I WILL BE BACK SOON.
Just a couple of tips. #! protect your stoker, she can't see what is coming so try to warn her of bigger drops and rocks. #2 learn to communicate through your pedals. sometimes you need to briefly coast or soft pedal through a section to prevent hitting pedals on rocks. My wife is so well tuned to my pedaling that I seldom have to tell her to stop pedaling, she is already sensing the change in my pedal stroke. I am so used to her doing this that when riding with anyone else we keep hitting pedals on rocks because I don't tell them to stop pedaling in time. #3 your stoker is the boss . Sometimes it gets scary back there. Other times they feel that you are in control. Don't force your stoker to ride what they don't feel comfortable on. It will pay rewards in the future. My wife has had us take the tandem on trails that I would never suggest. If she is feeling good she doesn't mind pushing the limits of where we ride, but other days she wants it easy and just a cruise. It is always her choice because I have the handlebar.
MTB Tandem Nut
It's interesting to read your comments on setup. I have put a few Hopey dampers on tandems before, and IIRC they were all for folks who ride in a lot of sand. Not sure if that's coincidence or not, but something to think about.
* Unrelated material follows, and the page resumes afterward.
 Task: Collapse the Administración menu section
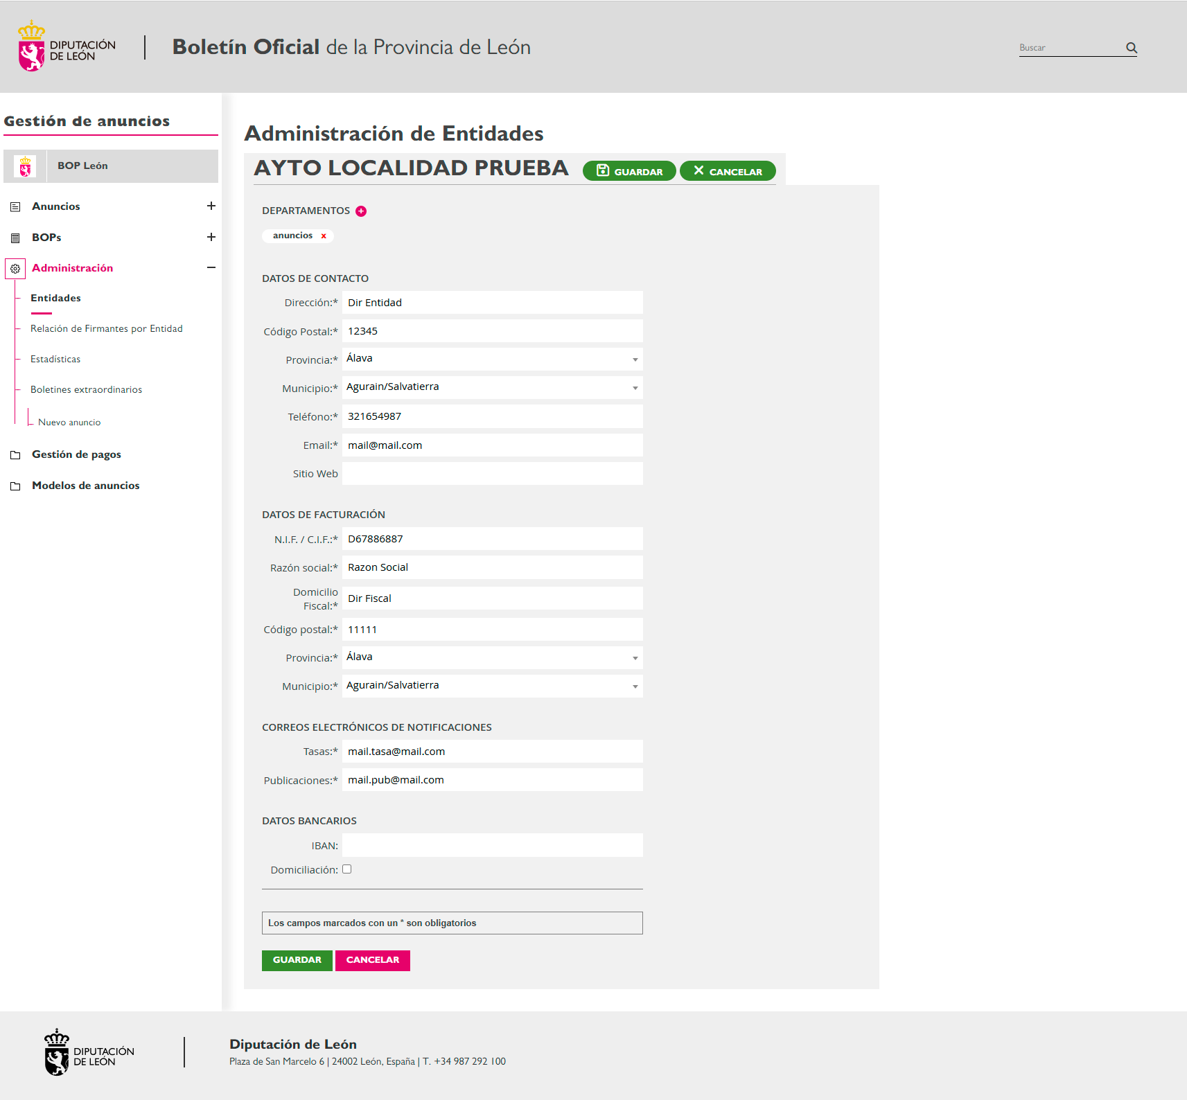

I notice a tendency to ride slower in technical stuff on the tandem than I do on a single, and I have to resist that tendency. Partly because, as PMK said, momentum is your best friend on a tandem, and partly because the front end "wags" like you describe if we ride too slow. I do know that the balance corrections on a tandem have to be more emphasized than a single since there is more mass trajectory to correct. The small movements the tandem causes from low-speed instability may be magnified, and that's what you're feeling. IOW, the same movements take place on singles, but aren't nearly as noticeable, and much easier to correct, often subconsciously.
I suspect also that your Uni riding brings you some insights on movement-influenced handling nuances that a lot of us might not really think about. It's certainly good reading and info for teams setting up a tandem, regardless of brand. Please keep up the posts!